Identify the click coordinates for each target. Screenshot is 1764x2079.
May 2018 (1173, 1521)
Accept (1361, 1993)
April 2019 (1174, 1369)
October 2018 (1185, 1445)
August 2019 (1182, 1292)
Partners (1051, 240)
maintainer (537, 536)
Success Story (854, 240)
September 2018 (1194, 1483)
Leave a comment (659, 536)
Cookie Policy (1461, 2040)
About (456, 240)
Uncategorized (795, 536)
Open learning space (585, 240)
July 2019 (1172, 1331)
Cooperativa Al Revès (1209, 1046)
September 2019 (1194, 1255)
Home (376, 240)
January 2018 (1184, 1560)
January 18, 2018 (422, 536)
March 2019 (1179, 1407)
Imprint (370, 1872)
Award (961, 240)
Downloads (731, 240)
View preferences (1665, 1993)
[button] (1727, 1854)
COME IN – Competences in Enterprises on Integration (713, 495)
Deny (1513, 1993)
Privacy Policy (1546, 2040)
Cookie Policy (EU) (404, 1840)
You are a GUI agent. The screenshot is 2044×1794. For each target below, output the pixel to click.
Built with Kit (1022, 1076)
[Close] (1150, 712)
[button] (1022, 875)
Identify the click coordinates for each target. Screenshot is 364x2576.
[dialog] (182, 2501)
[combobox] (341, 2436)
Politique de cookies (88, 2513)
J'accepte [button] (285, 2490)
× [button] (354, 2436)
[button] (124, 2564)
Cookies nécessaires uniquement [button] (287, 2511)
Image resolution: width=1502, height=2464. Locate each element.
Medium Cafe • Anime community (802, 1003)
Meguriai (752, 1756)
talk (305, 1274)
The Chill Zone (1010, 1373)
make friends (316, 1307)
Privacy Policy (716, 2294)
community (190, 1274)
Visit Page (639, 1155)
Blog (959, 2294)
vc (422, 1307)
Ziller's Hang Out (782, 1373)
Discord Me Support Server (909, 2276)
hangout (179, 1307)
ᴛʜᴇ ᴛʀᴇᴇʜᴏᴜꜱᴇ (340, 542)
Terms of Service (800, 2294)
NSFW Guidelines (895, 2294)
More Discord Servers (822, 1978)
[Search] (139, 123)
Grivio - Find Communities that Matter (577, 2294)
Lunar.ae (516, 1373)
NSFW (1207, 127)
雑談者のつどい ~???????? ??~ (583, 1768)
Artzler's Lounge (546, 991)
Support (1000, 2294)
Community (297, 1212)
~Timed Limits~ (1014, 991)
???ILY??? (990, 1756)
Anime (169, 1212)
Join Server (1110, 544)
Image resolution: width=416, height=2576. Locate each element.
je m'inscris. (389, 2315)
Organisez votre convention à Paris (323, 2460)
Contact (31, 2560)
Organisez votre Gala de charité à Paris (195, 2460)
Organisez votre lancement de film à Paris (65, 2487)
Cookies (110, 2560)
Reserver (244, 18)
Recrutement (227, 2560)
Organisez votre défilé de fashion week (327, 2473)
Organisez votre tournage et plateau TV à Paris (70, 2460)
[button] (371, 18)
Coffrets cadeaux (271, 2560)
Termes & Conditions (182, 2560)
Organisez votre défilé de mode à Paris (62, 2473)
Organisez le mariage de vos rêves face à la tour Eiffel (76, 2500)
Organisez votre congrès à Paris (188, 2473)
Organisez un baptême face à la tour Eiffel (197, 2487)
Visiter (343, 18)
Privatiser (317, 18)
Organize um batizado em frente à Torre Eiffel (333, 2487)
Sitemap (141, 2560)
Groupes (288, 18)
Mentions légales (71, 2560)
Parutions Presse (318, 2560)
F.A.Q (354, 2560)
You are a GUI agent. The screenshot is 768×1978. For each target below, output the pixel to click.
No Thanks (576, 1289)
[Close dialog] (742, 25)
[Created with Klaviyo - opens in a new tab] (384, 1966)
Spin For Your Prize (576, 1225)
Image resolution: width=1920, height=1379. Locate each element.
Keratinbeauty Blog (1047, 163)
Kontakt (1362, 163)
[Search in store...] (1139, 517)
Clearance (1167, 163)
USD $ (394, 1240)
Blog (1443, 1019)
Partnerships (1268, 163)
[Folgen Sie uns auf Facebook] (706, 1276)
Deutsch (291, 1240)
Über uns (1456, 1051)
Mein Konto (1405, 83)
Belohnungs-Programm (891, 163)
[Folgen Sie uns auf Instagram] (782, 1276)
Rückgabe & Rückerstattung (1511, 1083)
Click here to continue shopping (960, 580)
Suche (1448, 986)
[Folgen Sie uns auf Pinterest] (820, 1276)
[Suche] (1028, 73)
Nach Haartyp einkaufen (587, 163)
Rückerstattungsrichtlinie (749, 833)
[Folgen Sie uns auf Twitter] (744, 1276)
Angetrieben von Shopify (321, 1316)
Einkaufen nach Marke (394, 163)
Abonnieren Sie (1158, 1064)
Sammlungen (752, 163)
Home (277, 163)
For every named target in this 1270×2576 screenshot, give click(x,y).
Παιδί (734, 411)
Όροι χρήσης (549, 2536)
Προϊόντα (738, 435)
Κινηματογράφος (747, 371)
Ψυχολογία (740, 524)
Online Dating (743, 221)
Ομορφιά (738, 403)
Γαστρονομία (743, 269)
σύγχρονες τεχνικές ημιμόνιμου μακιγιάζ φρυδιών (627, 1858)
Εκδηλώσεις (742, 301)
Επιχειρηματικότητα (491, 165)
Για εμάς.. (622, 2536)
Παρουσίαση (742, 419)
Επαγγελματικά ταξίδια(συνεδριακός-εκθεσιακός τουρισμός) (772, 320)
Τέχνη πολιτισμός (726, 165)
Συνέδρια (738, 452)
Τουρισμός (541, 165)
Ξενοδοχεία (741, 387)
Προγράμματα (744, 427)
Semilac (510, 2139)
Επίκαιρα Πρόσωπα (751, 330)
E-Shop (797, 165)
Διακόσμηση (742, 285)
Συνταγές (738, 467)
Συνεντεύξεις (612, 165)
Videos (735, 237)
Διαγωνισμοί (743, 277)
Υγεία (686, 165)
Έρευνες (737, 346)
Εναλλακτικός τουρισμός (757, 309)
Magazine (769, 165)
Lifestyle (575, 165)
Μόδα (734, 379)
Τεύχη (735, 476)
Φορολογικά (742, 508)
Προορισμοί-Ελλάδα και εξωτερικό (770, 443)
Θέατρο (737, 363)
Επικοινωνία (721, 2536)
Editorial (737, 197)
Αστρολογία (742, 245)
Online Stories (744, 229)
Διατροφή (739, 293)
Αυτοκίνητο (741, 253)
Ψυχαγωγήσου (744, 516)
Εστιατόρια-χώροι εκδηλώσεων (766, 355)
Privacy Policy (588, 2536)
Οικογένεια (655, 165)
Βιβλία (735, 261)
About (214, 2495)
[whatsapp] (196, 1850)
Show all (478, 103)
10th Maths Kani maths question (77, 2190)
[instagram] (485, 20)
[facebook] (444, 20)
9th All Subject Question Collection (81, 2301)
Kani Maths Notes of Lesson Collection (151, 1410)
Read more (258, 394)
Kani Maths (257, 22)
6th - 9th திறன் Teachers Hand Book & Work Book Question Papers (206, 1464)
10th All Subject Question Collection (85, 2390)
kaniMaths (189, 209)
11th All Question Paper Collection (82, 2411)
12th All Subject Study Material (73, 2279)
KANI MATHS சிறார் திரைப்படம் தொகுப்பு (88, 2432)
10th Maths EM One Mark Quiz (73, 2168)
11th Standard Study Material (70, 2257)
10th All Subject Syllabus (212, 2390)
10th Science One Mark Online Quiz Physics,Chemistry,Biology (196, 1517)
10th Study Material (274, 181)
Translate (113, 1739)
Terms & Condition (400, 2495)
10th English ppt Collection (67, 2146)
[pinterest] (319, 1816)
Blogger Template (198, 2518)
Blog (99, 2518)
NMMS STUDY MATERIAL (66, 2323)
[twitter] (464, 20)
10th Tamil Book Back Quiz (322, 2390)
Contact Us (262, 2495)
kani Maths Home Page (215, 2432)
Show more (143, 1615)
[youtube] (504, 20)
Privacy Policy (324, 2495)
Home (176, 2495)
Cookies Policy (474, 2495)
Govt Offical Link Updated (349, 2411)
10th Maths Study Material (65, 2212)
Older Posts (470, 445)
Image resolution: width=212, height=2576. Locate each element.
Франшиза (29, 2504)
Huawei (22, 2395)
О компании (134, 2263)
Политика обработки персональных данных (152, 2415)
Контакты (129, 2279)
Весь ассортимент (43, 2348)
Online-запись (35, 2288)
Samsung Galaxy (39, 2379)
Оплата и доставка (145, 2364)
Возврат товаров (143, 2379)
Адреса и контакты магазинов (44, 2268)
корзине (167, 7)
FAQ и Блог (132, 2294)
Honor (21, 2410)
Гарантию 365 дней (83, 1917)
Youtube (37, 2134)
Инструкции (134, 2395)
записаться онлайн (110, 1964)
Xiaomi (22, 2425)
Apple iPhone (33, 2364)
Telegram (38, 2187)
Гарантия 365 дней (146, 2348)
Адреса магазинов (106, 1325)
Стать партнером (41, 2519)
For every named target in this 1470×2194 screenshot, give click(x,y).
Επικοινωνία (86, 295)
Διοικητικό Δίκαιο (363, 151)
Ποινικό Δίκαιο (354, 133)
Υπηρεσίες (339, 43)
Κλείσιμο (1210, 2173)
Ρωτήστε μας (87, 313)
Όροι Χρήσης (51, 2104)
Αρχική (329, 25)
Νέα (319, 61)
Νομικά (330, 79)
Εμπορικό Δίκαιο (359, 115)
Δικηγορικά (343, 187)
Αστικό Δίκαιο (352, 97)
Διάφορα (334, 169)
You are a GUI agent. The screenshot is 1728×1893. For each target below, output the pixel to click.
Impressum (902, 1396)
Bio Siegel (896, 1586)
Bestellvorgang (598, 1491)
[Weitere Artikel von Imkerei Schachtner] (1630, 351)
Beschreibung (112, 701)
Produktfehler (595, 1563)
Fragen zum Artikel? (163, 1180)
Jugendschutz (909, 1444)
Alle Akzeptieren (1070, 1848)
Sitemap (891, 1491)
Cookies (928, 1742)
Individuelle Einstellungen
◆ ◆ ◆ ◆ ◆
▶ [ABOUT THIS TASK]: All lines above from the line with "[facebook] (444, 20)" through the line with "10th Tamil Book Back Quiz (322, 2390)", both included, are to be set down exactly, with nothing else.

▶ [EXERCISE OUTPUT]:
[facebook] (444, 20)
9th All Subject Question Collection (81, 2301)
Kani Maths Notes of Lesson Collection (151, 1410)
Read more (258, 394)
Kani Maths (257, 22)
6th - 9th திறன் Teachers Hand Book & Work Book Question Papers (206, 1464)
10th All Subject Question Collection (85, 2390)
kaniMaths (189, 209)
11th All Question Paper Collection (82, 2411)
12th All Subject Study Material (73, 2279)
KANI MATHS சிறார் திரைப்படம் தொகுப்பு (88, 2432)
10th Maths EM One Mark Quiz (73, 2168)
11th Standard Study Material (70, 2257)
10th All Subject Syllabus (212, 2390)
10th Science One Mark Online Quiz Physics,Chemistry,Biology (196, 1517)
10th Study Material (274, 181)
Translate (113, 1739)
Terms & Condition (400, 2495)
10th English ppt Collection (67, 2146)
[pinterest] (319, 1816)
Blogger Template (198, 2518)
Blog (99, 2518)
NMMS STUDY MATERIAL (66, 2323)
[twitter] (464, 20)
10th Tamil Book Back Quiz (322, 2390)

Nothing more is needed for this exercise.